It will be tough, especially since everyone has been spoiled for so many years with the single-use plastic bags that make everything so easy.

Pick up your purchases and the cashier is quick to put them into these bags that unfortunately end up in landfill sites or are cast into the wind by some to end up as decorations on trees or up against fences.

With their thorns, rose trees especially like to hang onto them for months before they break down enough to go into pieces.

It’s not just on land we have to worry about, as all kinds of plastics are ending up in our seas and oceans and causing damage to birds and marine creatures.

Some stores have to be commended for efforts they are taking to try to reduce the number of single-use plastic bags they give out. Walmart now has a charge per bag, and a lot of shoppers don’t bother to buy them if their purchases can be scooped up in their arms or if they remember to bring in their reusable bags.

Coleman’s Grocery Store has come up with a program where it reimburses customers who use reusable bags in lieu of the single-use bags.

However, with the increase in tipping fees being imposed this year at transfer stations it’s likely the writing is on the wall, and eventually plastic shopping bags are going to be done away with.
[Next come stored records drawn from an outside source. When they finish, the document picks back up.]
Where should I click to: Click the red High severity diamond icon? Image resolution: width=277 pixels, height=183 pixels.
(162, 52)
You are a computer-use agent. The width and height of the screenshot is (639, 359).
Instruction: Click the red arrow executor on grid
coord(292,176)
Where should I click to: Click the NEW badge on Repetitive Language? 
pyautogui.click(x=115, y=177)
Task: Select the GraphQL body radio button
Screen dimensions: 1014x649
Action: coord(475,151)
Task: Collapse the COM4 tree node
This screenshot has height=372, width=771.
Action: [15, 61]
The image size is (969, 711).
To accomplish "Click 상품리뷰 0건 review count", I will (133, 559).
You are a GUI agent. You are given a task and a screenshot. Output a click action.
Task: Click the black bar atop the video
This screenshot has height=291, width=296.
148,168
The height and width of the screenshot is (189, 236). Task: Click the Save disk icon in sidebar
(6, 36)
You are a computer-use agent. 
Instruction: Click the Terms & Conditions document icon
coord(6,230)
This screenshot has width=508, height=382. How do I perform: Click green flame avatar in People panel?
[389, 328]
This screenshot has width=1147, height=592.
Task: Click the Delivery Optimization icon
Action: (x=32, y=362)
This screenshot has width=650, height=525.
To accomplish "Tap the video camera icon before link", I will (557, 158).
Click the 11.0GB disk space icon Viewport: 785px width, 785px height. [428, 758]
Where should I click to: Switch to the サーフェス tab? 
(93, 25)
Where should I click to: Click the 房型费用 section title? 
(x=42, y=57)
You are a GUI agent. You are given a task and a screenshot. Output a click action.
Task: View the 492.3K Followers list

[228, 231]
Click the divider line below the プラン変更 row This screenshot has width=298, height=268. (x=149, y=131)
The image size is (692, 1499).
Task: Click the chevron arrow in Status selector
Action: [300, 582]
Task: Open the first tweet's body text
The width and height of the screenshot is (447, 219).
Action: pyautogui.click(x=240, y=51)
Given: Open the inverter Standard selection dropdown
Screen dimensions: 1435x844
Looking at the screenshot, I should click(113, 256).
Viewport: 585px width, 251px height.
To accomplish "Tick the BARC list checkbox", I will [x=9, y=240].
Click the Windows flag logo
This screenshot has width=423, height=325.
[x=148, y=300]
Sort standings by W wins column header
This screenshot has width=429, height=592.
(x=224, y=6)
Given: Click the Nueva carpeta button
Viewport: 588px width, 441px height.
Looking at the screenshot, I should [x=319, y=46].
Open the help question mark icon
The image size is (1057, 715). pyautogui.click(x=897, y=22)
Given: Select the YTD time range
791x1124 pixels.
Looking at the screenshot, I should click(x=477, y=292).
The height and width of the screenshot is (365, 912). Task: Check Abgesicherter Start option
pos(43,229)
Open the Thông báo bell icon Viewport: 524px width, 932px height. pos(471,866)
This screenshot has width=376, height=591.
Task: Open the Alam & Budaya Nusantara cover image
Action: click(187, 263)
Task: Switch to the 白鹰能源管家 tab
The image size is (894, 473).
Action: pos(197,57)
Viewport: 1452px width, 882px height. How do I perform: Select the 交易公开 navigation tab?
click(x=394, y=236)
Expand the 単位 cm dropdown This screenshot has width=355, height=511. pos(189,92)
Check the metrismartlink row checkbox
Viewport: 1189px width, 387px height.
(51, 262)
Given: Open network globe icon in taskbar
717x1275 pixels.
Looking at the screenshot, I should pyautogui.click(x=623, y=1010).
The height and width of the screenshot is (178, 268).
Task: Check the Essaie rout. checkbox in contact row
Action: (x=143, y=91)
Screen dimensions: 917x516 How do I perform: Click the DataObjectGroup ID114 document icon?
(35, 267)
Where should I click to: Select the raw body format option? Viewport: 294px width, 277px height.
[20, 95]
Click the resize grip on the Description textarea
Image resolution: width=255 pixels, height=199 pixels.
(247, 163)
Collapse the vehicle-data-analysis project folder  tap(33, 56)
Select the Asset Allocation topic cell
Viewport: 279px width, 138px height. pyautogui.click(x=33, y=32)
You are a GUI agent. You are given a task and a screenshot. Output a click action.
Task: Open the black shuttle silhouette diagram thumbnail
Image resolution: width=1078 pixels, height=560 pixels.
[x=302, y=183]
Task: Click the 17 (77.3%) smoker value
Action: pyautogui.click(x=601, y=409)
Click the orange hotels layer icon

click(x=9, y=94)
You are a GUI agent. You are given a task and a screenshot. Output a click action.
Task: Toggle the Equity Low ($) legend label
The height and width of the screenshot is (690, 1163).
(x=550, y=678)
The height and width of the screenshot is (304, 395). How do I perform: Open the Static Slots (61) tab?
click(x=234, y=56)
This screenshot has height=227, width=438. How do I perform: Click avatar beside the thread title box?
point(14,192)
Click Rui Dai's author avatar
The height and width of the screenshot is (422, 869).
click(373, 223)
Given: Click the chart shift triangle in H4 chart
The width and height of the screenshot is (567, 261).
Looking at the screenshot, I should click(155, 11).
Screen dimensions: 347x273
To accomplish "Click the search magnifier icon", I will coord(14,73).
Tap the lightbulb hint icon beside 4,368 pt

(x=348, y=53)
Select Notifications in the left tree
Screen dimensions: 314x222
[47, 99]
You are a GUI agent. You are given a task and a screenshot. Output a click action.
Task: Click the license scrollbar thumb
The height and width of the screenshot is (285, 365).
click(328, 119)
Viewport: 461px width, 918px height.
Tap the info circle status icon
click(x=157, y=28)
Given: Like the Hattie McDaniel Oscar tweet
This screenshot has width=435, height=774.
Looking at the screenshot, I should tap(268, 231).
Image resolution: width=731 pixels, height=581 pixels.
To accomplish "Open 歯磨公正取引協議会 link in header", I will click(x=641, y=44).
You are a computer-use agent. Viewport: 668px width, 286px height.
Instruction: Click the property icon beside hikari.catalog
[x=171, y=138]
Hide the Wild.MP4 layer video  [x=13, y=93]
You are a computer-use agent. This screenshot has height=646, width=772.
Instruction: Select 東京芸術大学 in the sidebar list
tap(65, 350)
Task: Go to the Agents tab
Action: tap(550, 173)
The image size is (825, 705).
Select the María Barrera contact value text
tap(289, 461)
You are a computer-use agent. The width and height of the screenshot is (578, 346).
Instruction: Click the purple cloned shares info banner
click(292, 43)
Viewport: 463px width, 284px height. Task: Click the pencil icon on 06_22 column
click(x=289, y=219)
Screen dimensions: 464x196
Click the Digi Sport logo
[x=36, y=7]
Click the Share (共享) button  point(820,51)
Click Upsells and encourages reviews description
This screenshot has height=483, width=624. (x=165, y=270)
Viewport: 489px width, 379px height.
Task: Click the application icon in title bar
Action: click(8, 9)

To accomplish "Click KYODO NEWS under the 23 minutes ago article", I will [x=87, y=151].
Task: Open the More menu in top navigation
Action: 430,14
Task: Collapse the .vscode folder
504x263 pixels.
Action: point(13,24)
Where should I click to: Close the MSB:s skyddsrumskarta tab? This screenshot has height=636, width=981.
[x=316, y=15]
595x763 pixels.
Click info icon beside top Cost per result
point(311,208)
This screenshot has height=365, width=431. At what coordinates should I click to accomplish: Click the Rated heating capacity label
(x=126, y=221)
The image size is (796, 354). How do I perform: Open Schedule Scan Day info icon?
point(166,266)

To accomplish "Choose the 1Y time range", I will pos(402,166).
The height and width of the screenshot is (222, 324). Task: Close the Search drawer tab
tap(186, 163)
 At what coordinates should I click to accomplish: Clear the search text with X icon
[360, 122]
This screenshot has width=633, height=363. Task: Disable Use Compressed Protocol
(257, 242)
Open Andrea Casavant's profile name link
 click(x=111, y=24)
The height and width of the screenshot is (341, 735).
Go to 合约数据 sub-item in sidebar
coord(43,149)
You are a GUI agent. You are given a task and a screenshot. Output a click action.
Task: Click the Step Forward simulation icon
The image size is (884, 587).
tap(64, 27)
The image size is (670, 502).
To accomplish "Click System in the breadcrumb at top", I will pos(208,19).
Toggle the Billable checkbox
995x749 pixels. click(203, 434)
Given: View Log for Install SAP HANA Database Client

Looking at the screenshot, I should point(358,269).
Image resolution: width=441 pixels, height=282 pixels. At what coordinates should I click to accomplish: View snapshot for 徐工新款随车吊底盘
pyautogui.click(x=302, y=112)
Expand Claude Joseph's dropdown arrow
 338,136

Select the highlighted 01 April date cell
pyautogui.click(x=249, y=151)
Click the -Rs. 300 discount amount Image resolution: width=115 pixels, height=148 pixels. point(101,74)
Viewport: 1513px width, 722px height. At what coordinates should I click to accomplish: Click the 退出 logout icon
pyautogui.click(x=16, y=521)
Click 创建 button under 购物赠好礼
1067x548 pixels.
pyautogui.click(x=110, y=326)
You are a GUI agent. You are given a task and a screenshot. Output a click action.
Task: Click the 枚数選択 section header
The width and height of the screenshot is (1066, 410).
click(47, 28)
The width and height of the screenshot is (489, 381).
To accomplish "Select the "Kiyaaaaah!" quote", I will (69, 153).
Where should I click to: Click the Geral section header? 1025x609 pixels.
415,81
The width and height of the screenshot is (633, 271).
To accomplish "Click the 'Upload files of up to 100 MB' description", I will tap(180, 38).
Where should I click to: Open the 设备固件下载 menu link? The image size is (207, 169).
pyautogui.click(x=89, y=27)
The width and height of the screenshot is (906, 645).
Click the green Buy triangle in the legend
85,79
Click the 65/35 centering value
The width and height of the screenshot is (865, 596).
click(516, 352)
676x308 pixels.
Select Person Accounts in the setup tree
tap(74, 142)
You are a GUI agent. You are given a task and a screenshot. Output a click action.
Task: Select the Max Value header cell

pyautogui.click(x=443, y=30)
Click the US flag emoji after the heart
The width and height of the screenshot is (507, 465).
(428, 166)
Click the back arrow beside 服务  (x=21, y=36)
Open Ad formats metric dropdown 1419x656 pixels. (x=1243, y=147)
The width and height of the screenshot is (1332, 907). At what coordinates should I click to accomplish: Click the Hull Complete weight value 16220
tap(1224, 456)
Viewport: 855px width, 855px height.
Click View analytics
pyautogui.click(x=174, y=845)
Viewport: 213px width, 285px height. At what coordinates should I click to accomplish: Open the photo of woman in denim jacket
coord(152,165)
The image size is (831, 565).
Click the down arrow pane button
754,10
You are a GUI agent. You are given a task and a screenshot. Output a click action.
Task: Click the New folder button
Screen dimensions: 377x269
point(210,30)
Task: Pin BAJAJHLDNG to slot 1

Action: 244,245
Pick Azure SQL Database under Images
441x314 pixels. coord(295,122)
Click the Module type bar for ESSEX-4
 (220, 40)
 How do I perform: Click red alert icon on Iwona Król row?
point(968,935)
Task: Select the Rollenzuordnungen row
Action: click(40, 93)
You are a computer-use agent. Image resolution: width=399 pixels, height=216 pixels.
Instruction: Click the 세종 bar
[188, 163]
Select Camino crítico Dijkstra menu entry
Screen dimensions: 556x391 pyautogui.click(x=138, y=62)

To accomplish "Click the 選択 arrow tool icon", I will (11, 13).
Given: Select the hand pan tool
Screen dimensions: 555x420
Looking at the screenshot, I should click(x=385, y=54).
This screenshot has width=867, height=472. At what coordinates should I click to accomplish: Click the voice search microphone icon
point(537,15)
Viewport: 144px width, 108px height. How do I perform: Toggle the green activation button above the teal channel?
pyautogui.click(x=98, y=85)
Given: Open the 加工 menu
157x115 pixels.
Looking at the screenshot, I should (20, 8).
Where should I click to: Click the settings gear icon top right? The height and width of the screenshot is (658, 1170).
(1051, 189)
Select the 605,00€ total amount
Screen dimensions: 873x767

They are not heavy and are cheap to produce, but it’s logical that eventually the environment just won’t be able to handle them because of where they end up.

With a small school like Stephenville Primary able to collect 39,194 of them in a week, that’s a true indication that the love for these things is certainly out of hand.

There are issues with reusable bags collecting bacteria, but they can be washed regularly to prevent problems with contamination.

Measures need to be taken and if stores put a mandatory program in place and ban plastic bags like they’ve done in some jurisdictions, then people will remember to take their owns bags when they go shopping.

Grade 3 students at Stephenville Primary who were interviewed this week see the benefits of reducing the amount of plastic bags and felt great about how many they collected and prevented from getting into a landfill.

Hopefully our young people are seen as our future, and they will be able to get something done about this hurtful practice of waste that we’ve got ourselves into.